__Page extract__.
= = = = = = =

Among their other policies, many are aimed at the architecture of government itself. There is a promise to create a minister for water, and a pledge to “ask councils to work with each other to improve efficiency.” Sustainable NZ would also establish a Parliamentary Commissioner for Animals, and change the tax system so that pollution could be taxed more, and income taxed less. They might be good ideas, but they’re hardly solutions that will light a fire under the electorate.

There is one party that will be put in a hugely difficult position by the emergence of Sustainable NZ. That is The Opportunities Party, who have also been positioning themselves in the “pro-environment but not the Greens” space. TOP still probably have the advantage over Sustainable NZ in having an existing party infrastructure, and their leader Geoff Simmons is arguably more prominent than Tava. But their already difficult task of scrapping their way to 5% in the party vote just got a lot more difficult.

For Sustainable NZ, they will need to make real headway in the polls, and quickly, to have any chance of catching on ahead of the 2020 election. The declining vote share for minor parties in recent elections shows voters are tactical, and if a party looks like falling under 5% they ruthlessly abandon ship.

Last time an explicitly centrist environmental party stood in a general election – the Progressive Green party in 1996 – they picked up only about 5000 votes. Since 1990, the Greens have never fallen below 100,000 party votes while running under their own banner. No party should ever consider itself to have a lock on any group of voters, but it is incredibly hard to imagine Tava putting a dent in his former party’s share.

= = = = = = =

__Given data__.
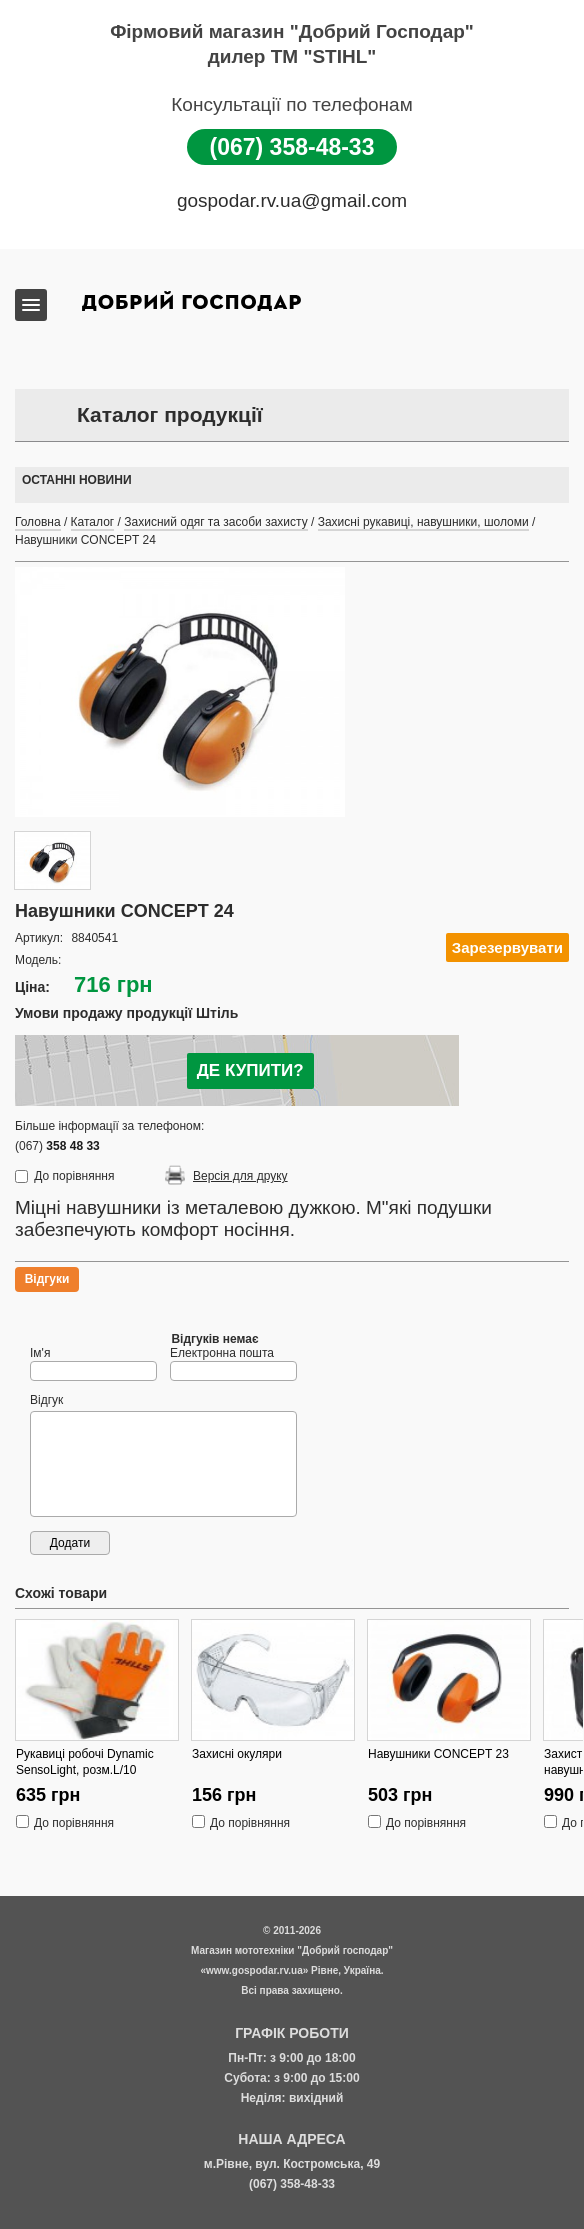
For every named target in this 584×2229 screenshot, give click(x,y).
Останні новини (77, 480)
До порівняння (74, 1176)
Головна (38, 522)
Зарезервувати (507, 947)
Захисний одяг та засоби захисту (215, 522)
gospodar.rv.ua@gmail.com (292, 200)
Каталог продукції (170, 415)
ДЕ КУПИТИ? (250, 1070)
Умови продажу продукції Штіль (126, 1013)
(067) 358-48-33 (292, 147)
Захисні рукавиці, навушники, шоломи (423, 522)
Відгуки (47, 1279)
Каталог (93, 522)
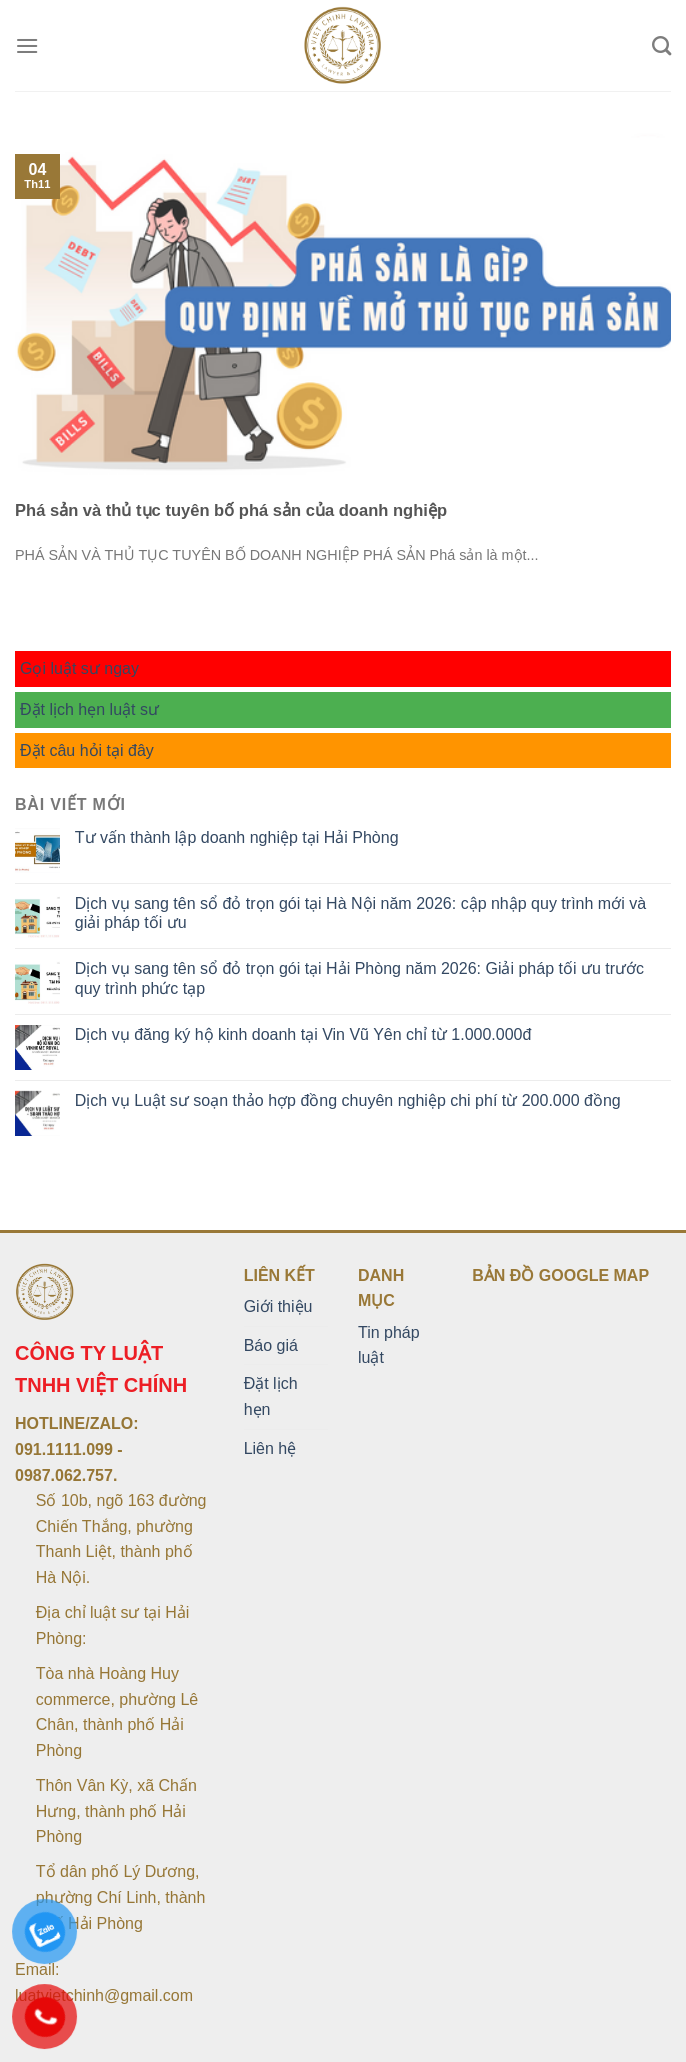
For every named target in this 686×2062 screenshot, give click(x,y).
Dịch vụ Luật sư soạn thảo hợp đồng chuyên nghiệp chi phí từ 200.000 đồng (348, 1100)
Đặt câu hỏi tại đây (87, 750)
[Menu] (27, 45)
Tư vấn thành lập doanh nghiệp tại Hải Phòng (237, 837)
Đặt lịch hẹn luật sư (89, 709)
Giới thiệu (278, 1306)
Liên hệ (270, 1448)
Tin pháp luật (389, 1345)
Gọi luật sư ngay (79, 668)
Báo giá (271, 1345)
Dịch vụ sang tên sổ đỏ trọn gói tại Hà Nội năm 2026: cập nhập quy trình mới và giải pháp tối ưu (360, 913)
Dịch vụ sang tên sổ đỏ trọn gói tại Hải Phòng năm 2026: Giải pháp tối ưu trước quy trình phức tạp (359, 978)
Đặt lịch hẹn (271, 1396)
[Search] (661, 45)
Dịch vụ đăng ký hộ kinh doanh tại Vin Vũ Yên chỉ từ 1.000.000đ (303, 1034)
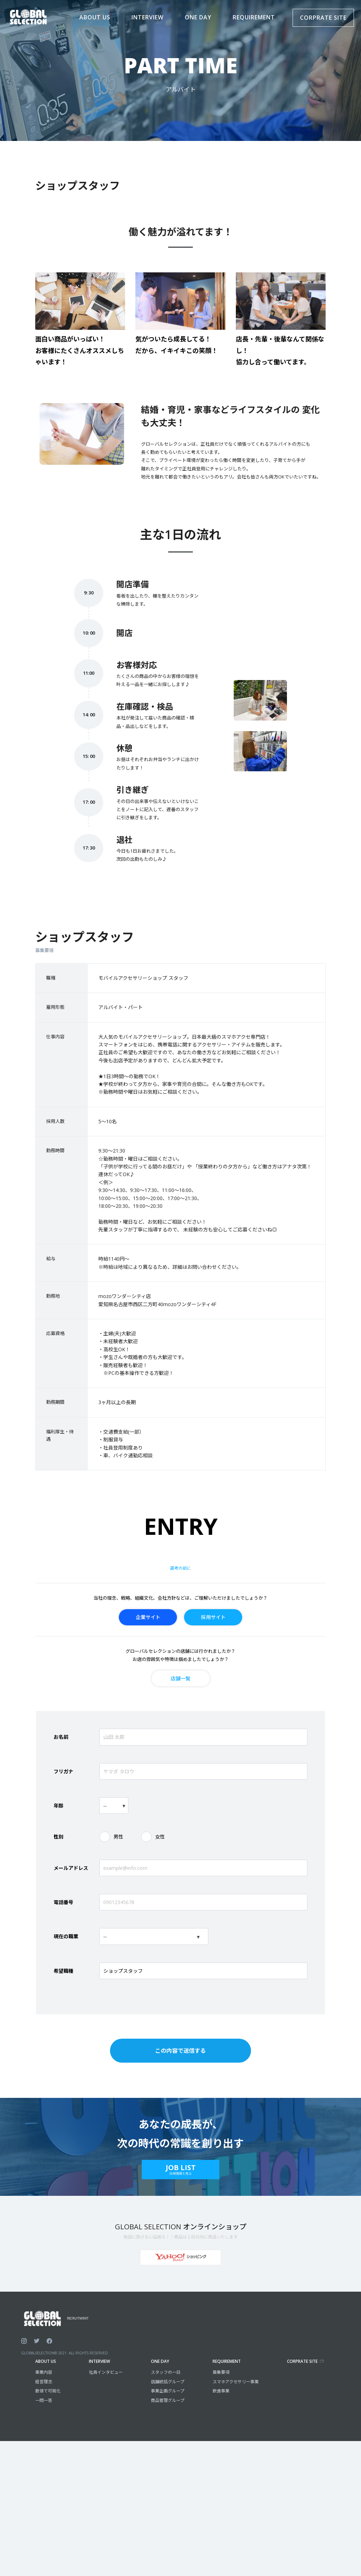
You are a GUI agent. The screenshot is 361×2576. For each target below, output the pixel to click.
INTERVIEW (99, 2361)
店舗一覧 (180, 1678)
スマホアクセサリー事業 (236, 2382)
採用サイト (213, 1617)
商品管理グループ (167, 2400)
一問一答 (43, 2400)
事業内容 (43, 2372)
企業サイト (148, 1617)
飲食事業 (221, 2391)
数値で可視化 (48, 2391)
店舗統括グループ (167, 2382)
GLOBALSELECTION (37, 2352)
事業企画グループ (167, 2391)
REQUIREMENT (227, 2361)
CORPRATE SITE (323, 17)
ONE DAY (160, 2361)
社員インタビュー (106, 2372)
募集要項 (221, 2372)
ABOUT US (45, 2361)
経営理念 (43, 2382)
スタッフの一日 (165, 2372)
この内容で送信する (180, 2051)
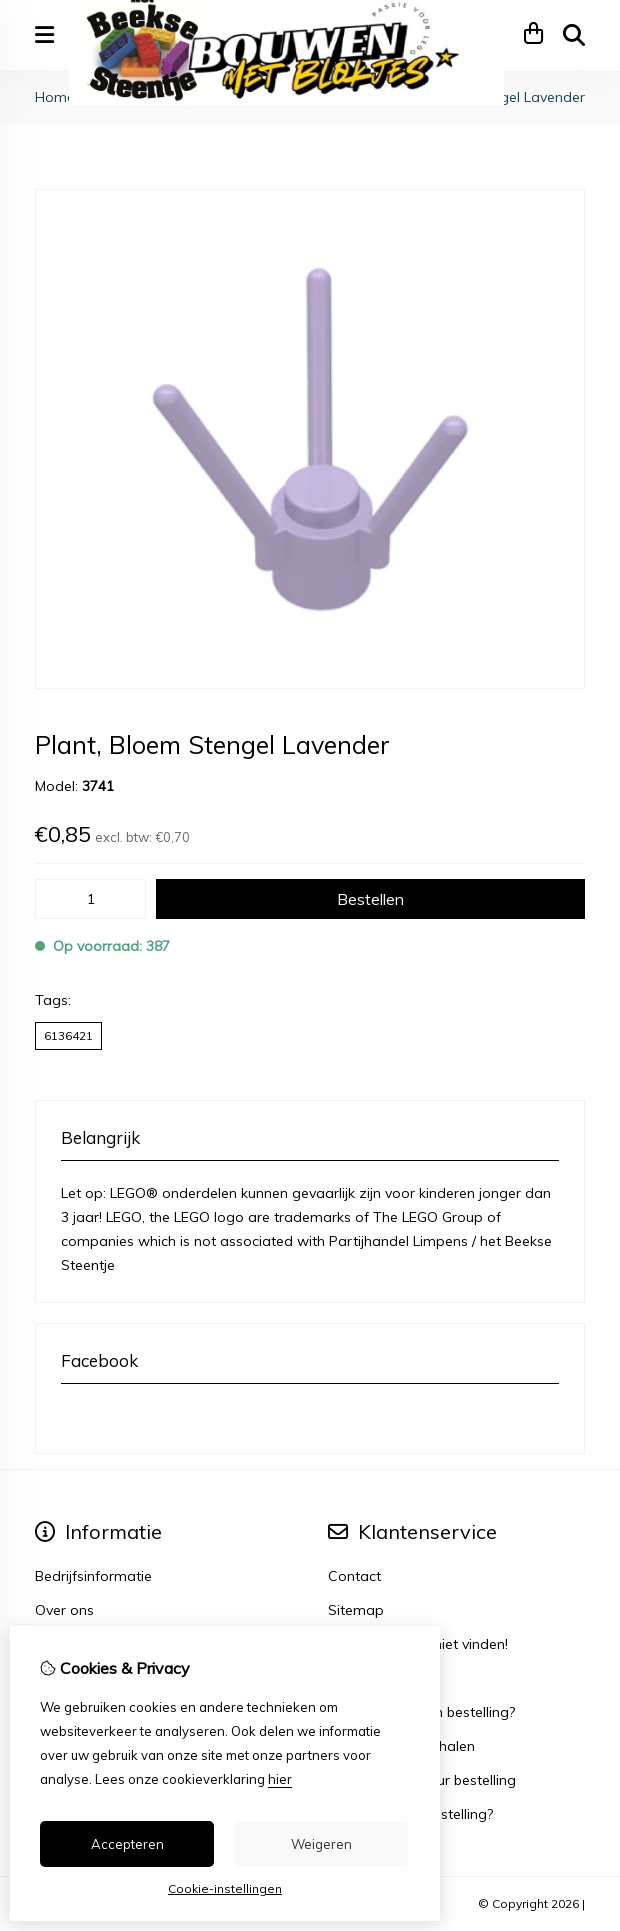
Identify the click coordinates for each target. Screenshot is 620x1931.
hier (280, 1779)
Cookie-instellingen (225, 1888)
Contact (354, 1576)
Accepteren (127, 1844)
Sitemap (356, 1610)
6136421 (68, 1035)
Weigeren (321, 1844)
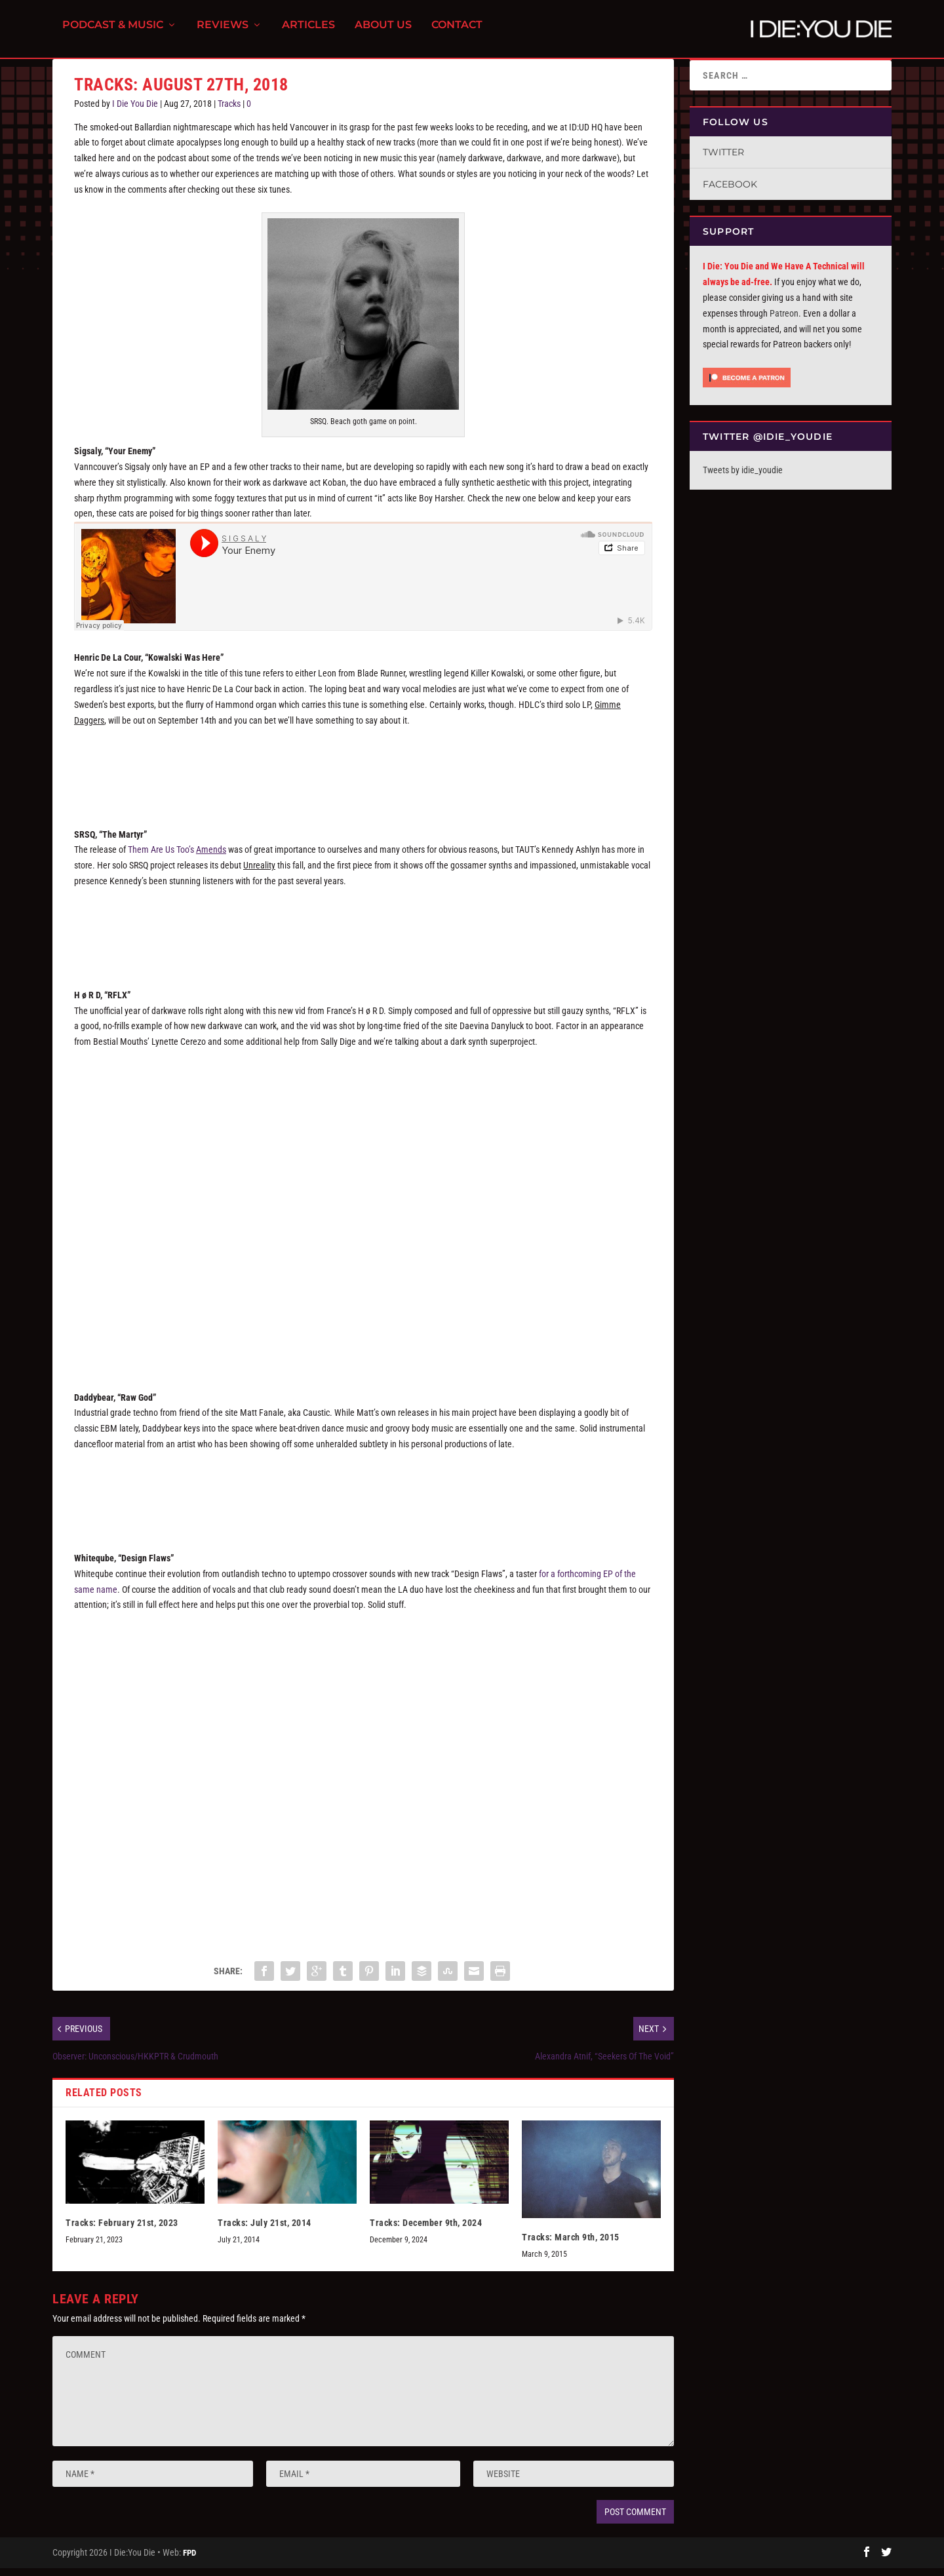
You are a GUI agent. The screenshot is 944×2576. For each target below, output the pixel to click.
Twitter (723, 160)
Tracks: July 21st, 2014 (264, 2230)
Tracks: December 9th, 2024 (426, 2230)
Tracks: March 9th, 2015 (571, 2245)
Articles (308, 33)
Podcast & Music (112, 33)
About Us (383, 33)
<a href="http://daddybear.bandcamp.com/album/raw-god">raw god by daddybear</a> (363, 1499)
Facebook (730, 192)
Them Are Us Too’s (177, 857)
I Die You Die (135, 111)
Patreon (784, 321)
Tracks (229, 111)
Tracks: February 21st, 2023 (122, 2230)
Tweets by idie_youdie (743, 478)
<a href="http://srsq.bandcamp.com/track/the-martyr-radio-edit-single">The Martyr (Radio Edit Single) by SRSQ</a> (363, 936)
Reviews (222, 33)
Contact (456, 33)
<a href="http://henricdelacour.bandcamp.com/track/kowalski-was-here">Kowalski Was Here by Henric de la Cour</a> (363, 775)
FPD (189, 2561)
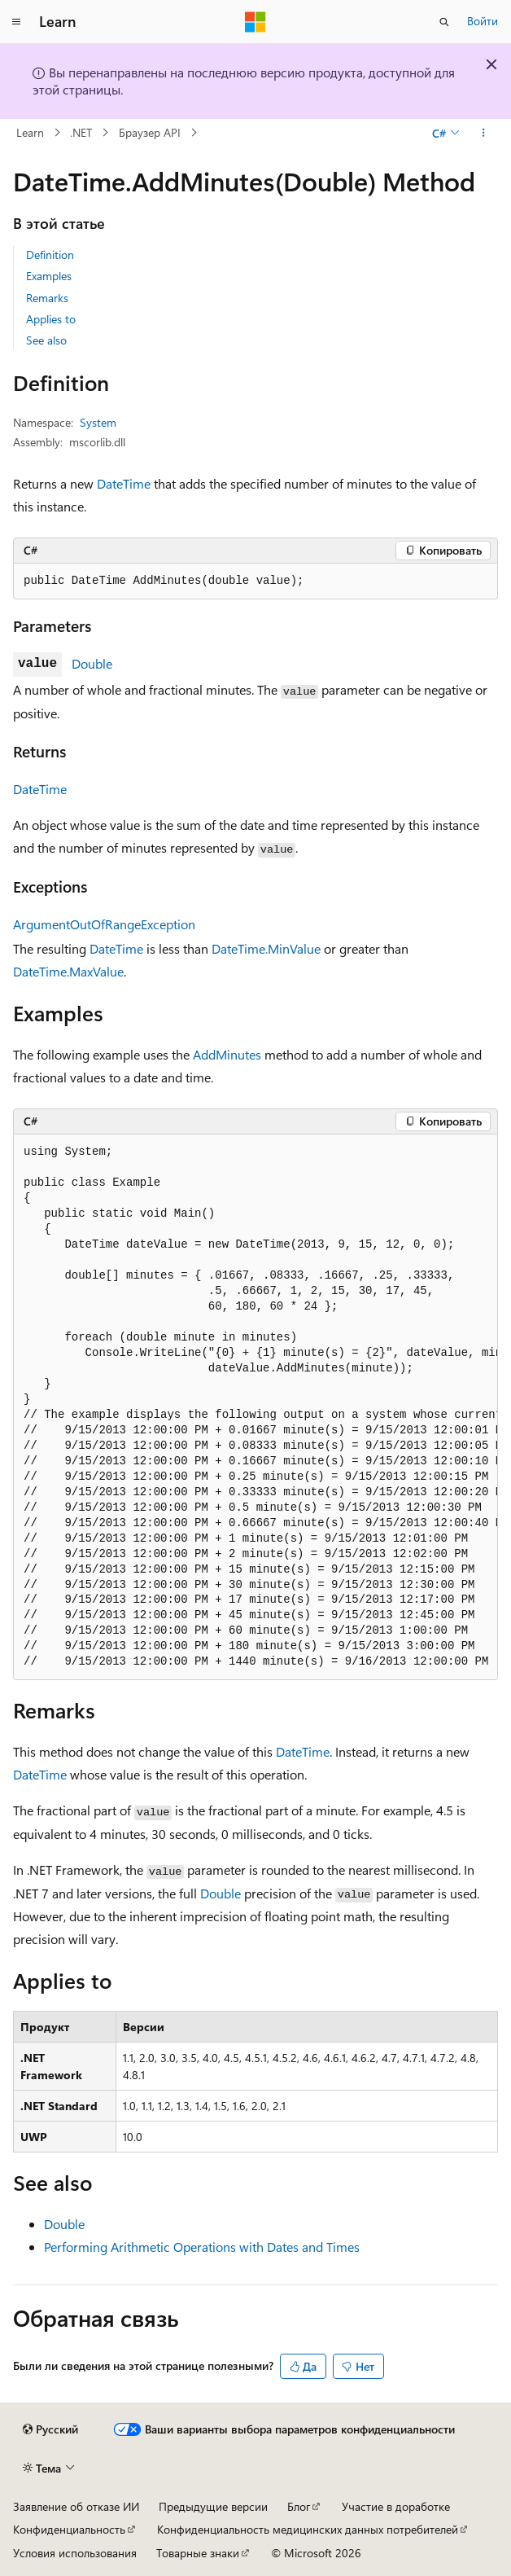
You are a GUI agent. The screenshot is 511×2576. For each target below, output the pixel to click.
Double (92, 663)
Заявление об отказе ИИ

= = = = = = =

__Task instructions__.
a. According to the passage on Sustainable NZ, about how many votes did the Progressive Green party receive in the 1996 general election?
b. Identify every line of the rows that contains the string "target", and copy each such line.

__Answers for this exercise__.
a. About 5000 votes.

b.
For every named target in this 584×2229 screenshot, give click(x,y).
For every named target in this 686×2062 screenshot, give click(x,y).
You are a GUI agent. The screenshot is 361×2576. For each target below, output the pixel to click.
Identify the click coordinates for each target. Screenshot is 620x1931.
You are a GUI agent. The screenshot is 944×2576. For each target below, output the pixel to click.
You are a GUI agent. The screenshot is 511×2576. For each target below, output the pixel to click.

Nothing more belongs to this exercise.